Kevin Katz, who is in charge of infection prevention and control at North York General Hospital in Toronto and contributed to the proposal, said COVID-19 exposed the flaws in long-term care’s infection control practices in the same way that SARS revealed shortcomings in hospitals. In 2003, Toronto hospitals were a major driver of SARS infections. Of those who became sick, about 40 per cent were health care workers.
“The silver lining of SARS-1 ... was that infection prevention and control in Ontario hospitals became a priority. ... We’re now leaders internationally,” said Dr. Katz. “COVID-19 could be that for long-term care.”
The sector hopes so, too.
The Ontario Long Term Care Association submitted its own proposal to government in June, requesting funding for an in-house infection control manager in each home, plus money for staff training. Each home would also have an agreement with a partner hospital, so the manager could seek advice from an infectious diseases physician if needed.

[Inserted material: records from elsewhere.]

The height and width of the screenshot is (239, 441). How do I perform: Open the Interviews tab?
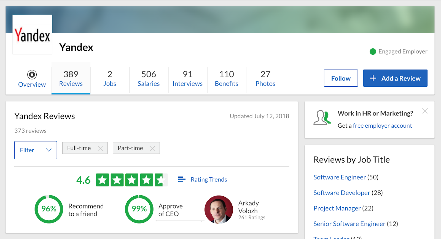[x=187, y=78]
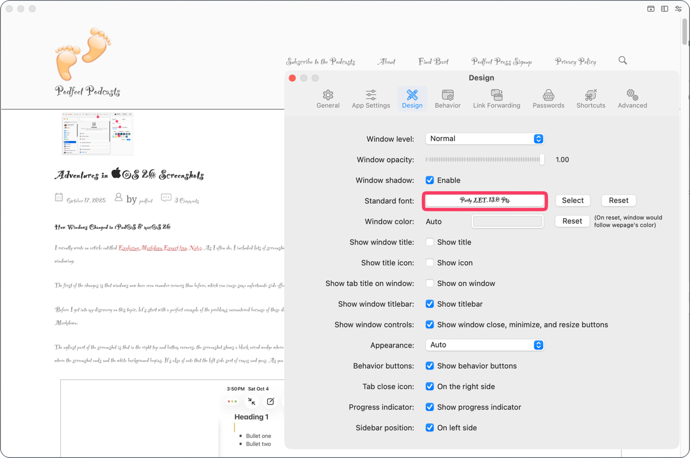This screenshot has height=458, width=690.
Task: Click Select next to Standard font
Action: (x=573, y=200)
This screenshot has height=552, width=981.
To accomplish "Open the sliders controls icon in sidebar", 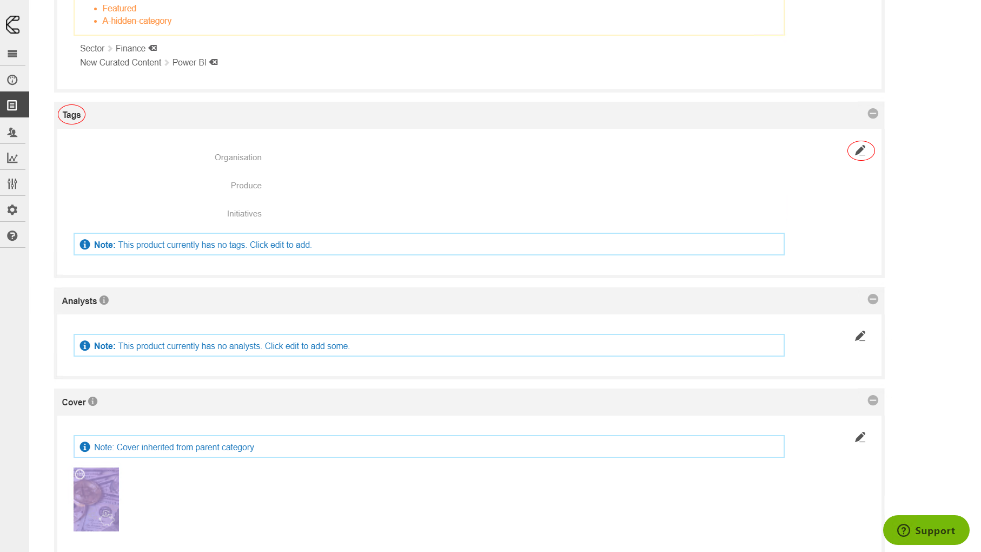I will tap(12, 184).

It’s a similar model to the one being used at Baycrest Health Sciences in Toronto. Scott Ovenden, executive vice-president of clinical programs, said his facility has a three-person infection control team as well as a contract with Mount Sinai Hospital, also in Toronto.
If Baycrest encounters a problem that needs additional expertise, his staff can reach out to Jennie Johnstone, Mount Sinai’s medical director of infection prevention and control. Since the pandemic began, Baycrest has had just eight cases of COVID in its entire organization, which includes a hospital, long-term care home and assisted-living facility, Mr. Ovenden said.

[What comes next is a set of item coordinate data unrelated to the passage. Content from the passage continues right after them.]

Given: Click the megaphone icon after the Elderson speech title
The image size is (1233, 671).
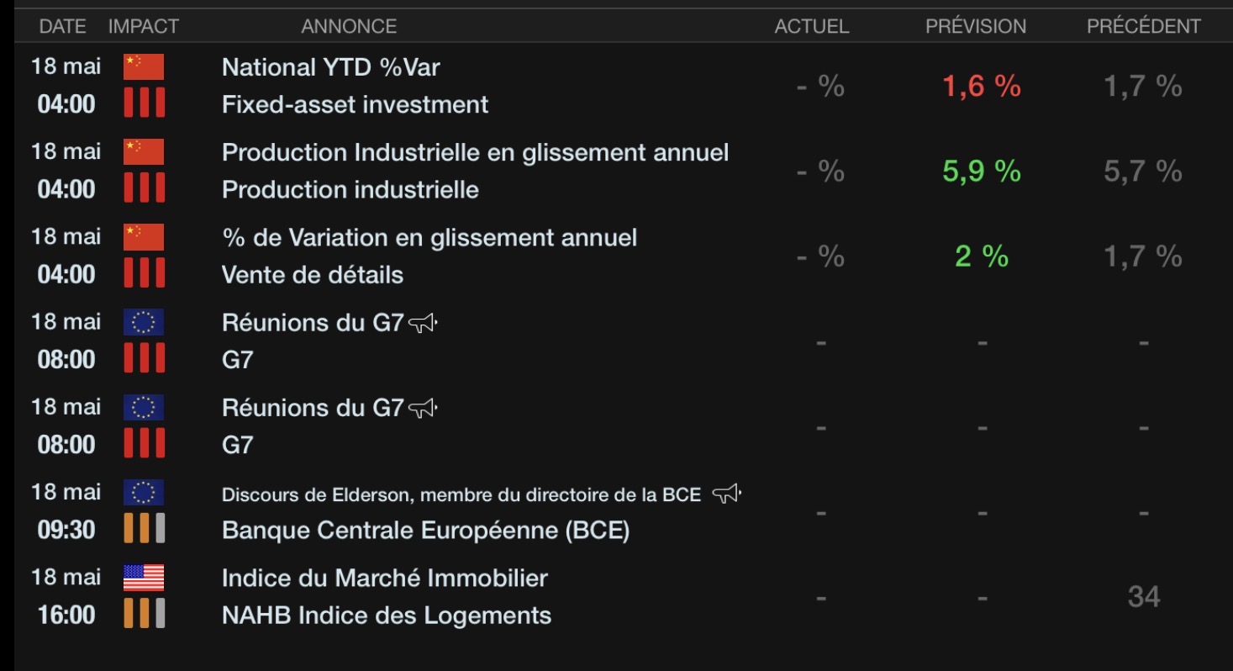Looking at the screenshot, I should point(727,494).
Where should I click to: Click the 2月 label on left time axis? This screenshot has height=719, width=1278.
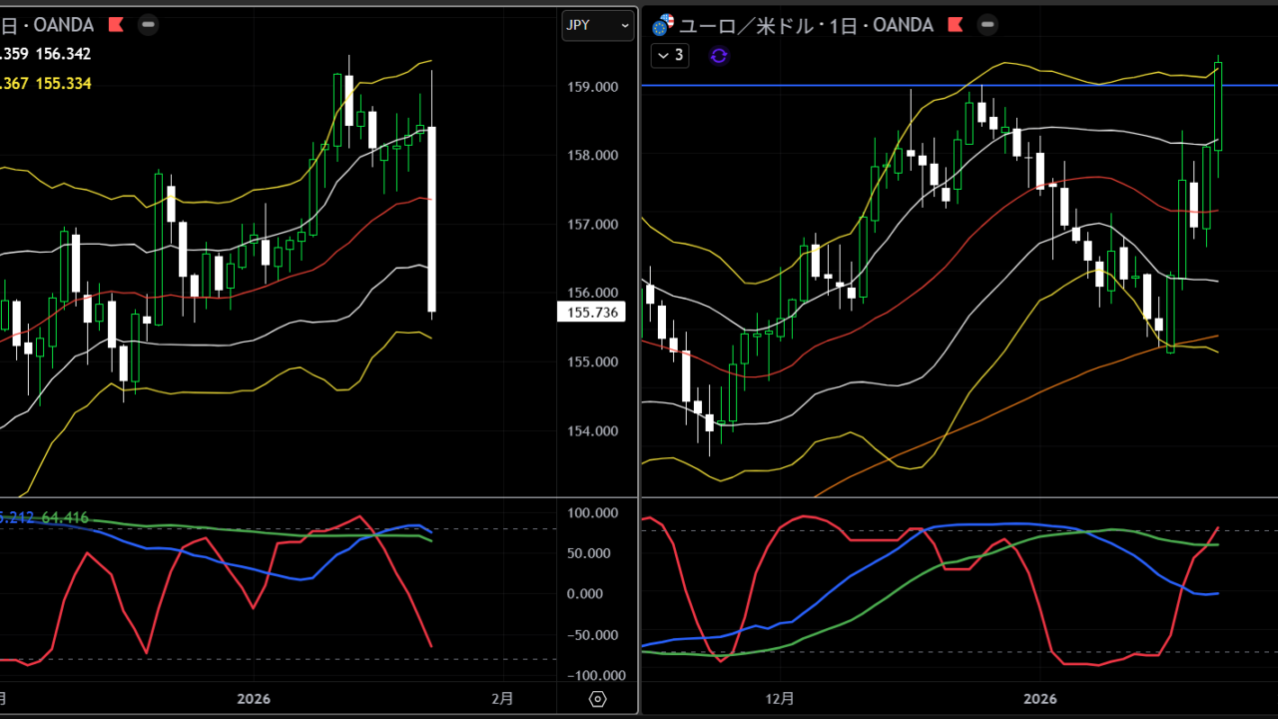[505, 699]
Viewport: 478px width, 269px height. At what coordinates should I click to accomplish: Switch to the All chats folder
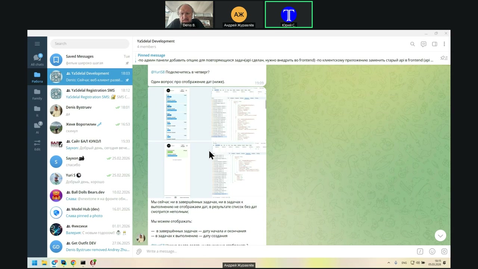click(37, 60)
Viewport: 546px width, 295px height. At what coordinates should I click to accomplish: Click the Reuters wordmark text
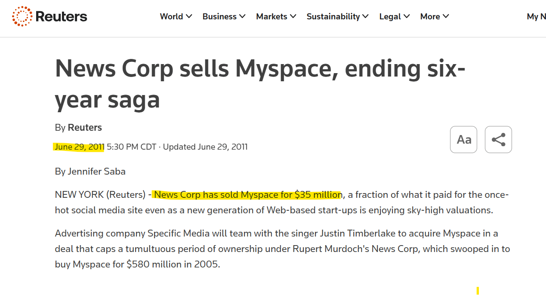pos(61,17)
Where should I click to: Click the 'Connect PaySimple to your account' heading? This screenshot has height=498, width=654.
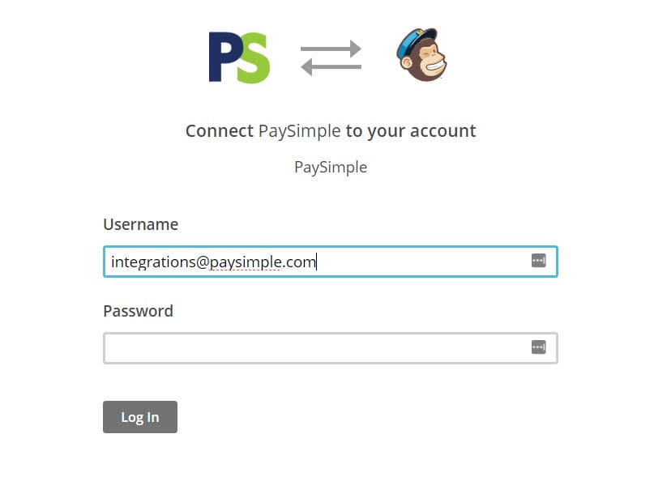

But even this much more modest proposal has not been implemented.
On Sept. 11, deputy minister of long-term care Richard Steele sent a memo to key stakeholders in the sector. He promised that something would be coming, but put the onus on facilities to make it work: “I would like to take this opportunity to remind you of your responsibilities pertaining to ensuring a safe and secure environment for your residents.”
Both the long-term care sector and doctors' proposals called for dedicated teams of specialists, but the latter’s plan is designed to more closely mirror what happens in hospitals.

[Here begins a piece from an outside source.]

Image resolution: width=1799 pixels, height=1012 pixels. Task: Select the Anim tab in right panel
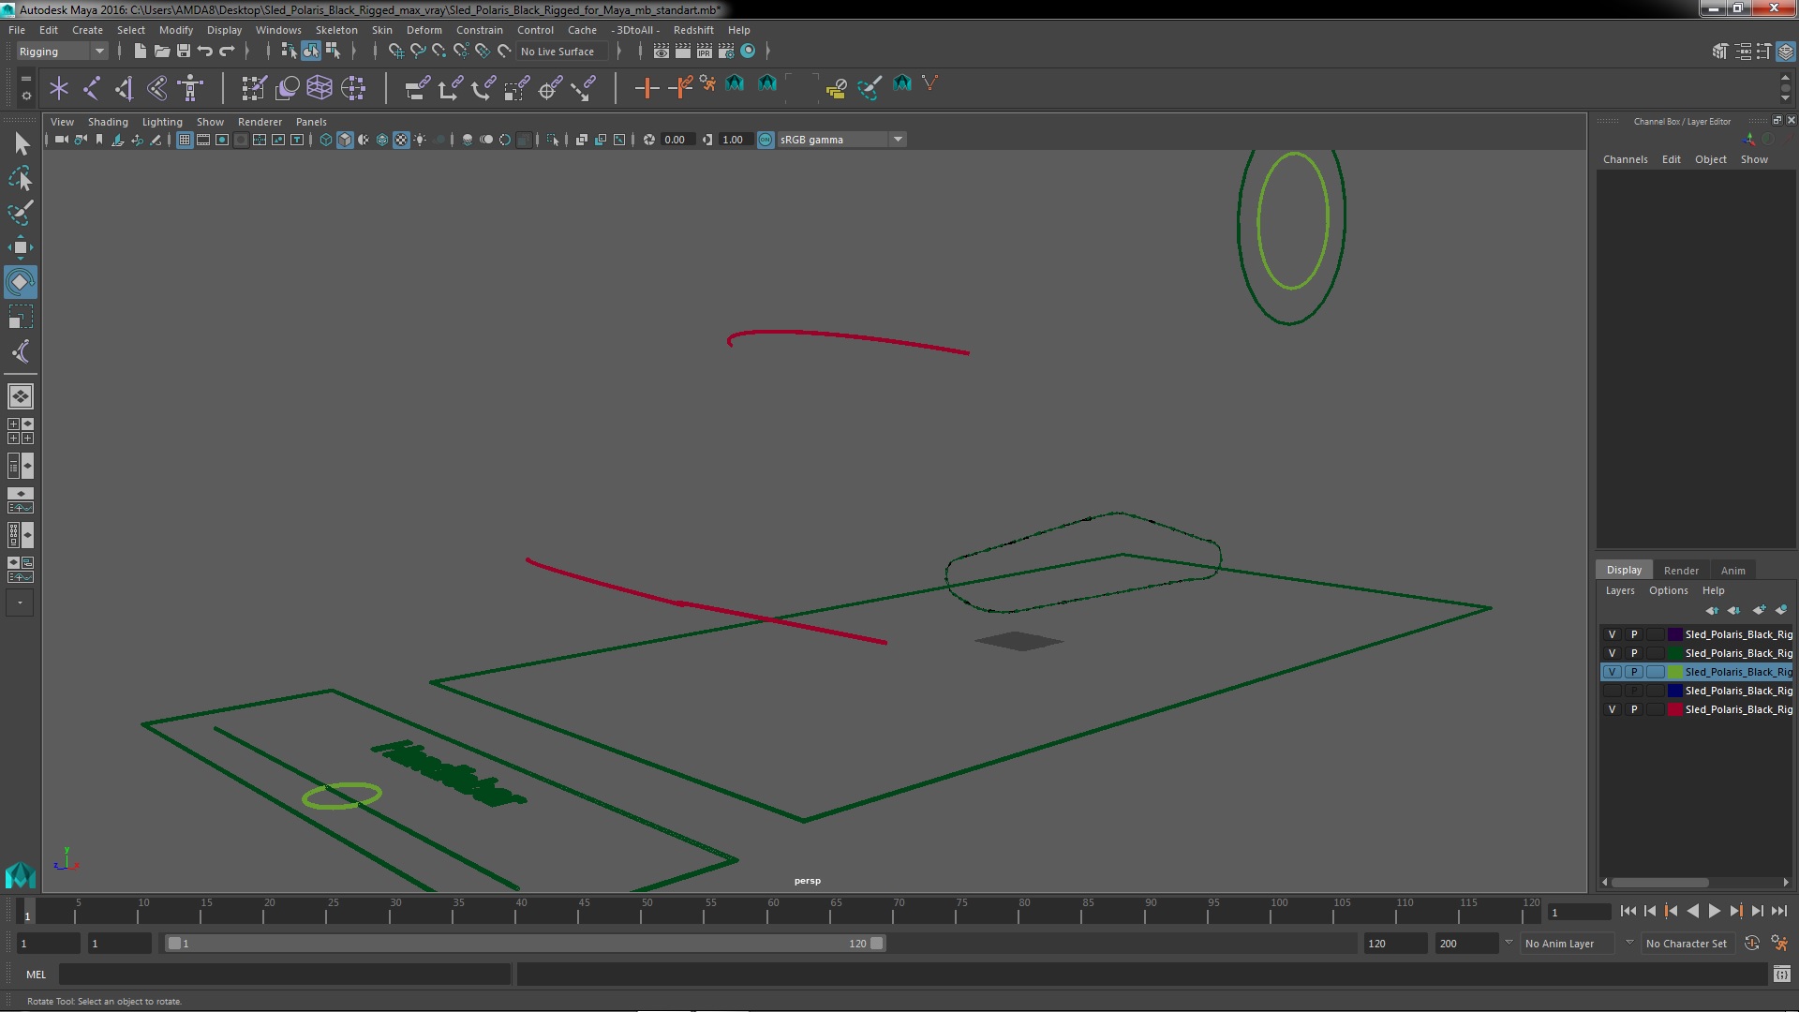(1732, 570)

The doctors’ proposal, which focuses on Toronto but is positioned as a potential model for the rest of the province, estimates that it would cost between $5.5-million and $7.2-million a year. That amount would cover the salaries of the more than 40 staff that would be hired. According to multiple officials involved in the discussions about the IPAC plan, the price tag of the program has been the primary stumbling block.
“It’s shocking to me. [Long-term care and nursing homes] are where 80 per cent of the mortality has occurred. … In the grand scheme of things, this is not very resource-rich or hard to fund,” said another IPAC specialist who consulted on the report. This individual, who provided The Globe with the proposal, is not being named as they feared ramifications from their hospital.
John Scotland, the chief executive officer at S&R Nursing Homes in Southwestern Ontario, said even though the sector is pushing for more resources, long-term care facilities are much better equipped to tackle a second wave than they were in March. Lessons were learned during those first few months. For example, they now have a six-month supply of protective equipment and widespread testing for his staff is available.
That said, he continued, the sector recognized it needs help – “ideally ... a dedicated team – not just to come in and do assessments, but to provide continuous training and auditing the process.”